■ **Directions for this task**: Pick out every line in the records below that contains the word "click", and copy each of those lines.

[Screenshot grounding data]

- - -

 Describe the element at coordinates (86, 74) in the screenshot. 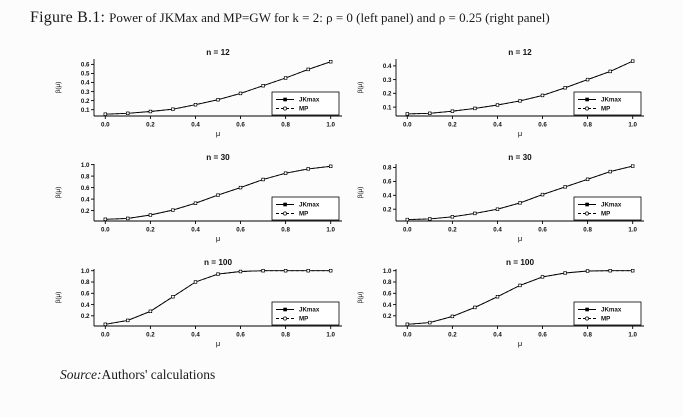

I see `y-tick-label: 0.5` at that location.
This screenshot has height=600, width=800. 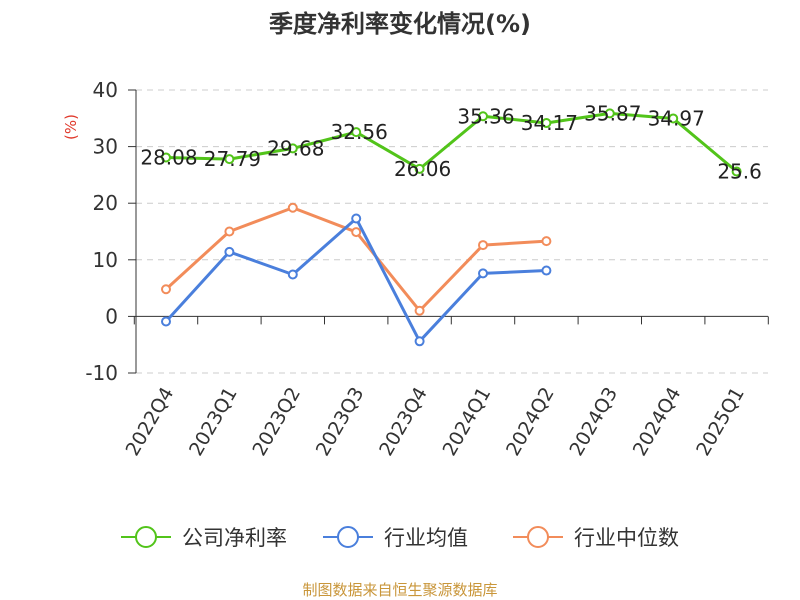 What do you see at coordinates (404, 422) in the screenshot?
I see `x-tick-label: 2023Q4` at bounding box center [404, 422].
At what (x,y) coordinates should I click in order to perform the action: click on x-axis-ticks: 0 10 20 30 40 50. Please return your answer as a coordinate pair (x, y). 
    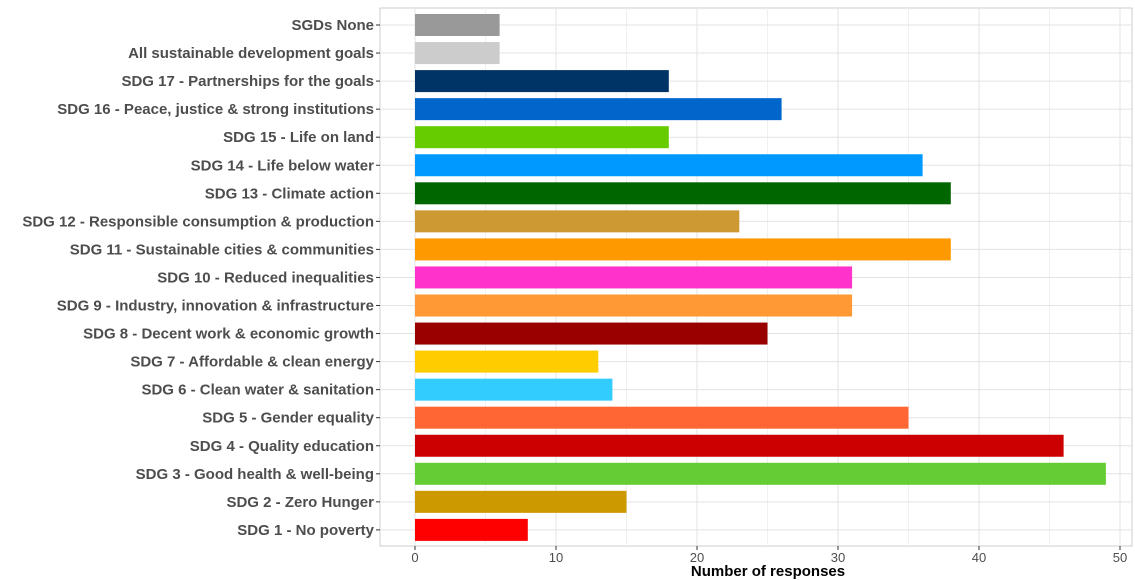
    Looking at the image, I should click on (769, 556).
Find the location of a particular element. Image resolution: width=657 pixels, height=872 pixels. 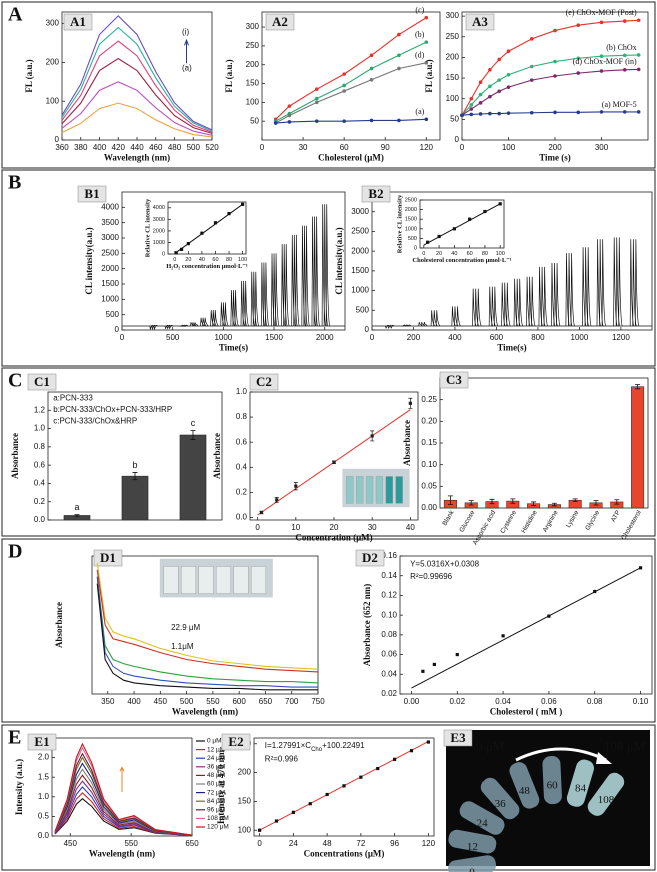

- - -

■ **Solution for this problem**:
At what (x,y) coordinates should I click in order to perform the action: click on x-axis-ticks: 0 10 20 30 40 50. Please return your answer as a coordinate pair (x, y). 
    Looking at the image, I should click on (769, 556).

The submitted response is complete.